Un nuevo experimento ayuda a los neurólogos a entender las bases biológicas de la conciencia y que ocurre con ella después de la muerte. 


El neurofisiólogo Jimo Borjigin de la Universidad de Michigan realizó un experimento para saber si el momento de la muerte coincide exactamente con el fin de la conciencia, o al menos con las evidencias de conciencia que son perceptibles para los electrodos conectados a los cerebros de nueve ratas. Sus conclusiones son más que interesantes y plantean nuevas preguntas acerca de la naturaleza de la conciencia.

“La gente ha asumido simplemente que, luego de que el corazón se detiene, cuando el cerebro tiene muy poco oxígeno o glucosa, entonces el cerebro no debería funcionar”, afirma Borjigin. Sin embargo, ciertas actividades cerebrales podrían requerir de muy poca oxigenación, y permanecer en “latencia” por un tiempo luego de que el corazón deja de latir.

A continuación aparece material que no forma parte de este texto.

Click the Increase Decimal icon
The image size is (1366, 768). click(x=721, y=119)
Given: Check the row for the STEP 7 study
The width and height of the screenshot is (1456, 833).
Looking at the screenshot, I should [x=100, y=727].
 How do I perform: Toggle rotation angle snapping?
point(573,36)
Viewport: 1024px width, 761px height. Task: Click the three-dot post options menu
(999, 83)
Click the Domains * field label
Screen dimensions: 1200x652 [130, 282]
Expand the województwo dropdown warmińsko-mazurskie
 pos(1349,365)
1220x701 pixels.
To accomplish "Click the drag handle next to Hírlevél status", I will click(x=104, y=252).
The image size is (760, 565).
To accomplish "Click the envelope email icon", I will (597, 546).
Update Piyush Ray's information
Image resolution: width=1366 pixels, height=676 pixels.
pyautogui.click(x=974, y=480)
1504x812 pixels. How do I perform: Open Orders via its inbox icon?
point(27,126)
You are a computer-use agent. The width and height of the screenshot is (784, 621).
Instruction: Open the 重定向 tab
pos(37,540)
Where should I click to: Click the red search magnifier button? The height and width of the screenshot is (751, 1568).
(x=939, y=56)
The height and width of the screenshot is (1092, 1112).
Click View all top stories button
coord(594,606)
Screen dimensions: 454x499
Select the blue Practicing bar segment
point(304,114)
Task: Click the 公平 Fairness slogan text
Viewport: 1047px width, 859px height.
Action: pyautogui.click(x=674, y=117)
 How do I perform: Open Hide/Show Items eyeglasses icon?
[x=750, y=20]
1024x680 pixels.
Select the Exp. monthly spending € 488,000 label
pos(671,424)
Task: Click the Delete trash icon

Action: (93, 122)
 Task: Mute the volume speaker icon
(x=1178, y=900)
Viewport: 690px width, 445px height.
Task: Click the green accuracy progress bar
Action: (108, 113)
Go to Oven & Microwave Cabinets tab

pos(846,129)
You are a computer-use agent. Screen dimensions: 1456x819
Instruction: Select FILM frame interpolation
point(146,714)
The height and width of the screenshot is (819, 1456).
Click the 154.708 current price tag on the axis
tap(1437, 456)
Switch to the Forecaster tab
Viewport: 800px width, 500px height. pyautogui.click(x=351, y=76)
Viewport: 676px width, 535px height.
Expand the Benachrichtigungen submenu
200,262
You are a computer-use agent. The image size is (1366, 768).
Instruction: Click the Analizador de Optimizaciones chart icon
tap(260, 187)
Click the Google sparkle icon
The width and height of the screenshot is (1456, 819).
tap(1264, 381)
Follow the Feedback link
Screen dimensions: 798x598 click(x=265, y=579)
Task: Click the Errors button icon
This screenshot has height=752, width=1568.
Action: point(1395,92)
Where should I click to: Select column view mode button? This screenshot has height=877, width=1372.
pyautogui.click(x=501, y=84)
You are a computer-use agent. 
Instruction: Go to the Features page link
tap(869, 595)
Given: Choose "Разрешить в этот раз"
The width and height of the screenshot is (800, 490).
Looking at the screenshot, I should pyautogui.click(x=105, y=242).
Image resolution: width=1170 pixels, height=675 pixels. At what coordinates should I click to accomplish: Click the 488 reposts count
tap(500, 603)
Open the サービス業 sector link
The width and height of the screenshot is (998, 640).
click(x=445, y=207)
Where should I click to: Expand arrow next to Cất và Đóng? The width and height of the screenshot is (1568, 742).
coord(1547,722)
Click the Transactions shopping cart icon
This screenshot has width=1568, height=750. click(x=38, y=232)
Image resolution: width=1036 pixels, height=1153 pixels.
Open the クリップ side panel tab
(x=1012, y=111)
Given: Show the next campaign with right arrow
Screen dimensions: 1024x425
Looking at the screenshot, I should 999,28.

El experimento consistió en implantar electrodos en la superficie del cerebro de nueve ratas, a las cuales se les inyectó cloruro de potasio para detener su actividad cardiaca. Los scans de actividad cerebral detectaron patrones de actividad de alta frecuencia en las ratas muertas, incluso 30 segundos después de que sus corazones cesaran; estos patrones se conocen como “ondas gamma”, y los científicos han especulado previamente que son a dichas ondas a las que debemos funciones como la percepción y la conciencia.

Investigaciones previas con ratas conducidas por Borjigin han mostrado súbitas descargas de neurotransmisores al momento de la muerte. A decir del experto, si lo que han visto hasta ahora en ratas ocurriera de manera análoga en humanos, la presencia de tales neurotransmisores podría explicar las experiencias descritas por pacientes que son reanimados incluso minutos después de que sus corazones se detuvieran –”experiencias cercanas a la muerte”, como suelen llamarse.

Está claro que aún no es posible conocer lo que las ratas han visto en ese umbral de 30 segundos de “conciencia” o percepción que sigue al paro cardiaco; experimentos posteriores tratarán de revivir a las ratas luego del paro cardiaco para ver si ellas “recuerdan” o almacenan información sobre su experiencia con la muerte. Con esto esperan proveer un marco de trabajo para analizar los mecanismos biológicos de la conciencia, al igual que analizar la muerte desde una perspectiva estrictamente neurológica.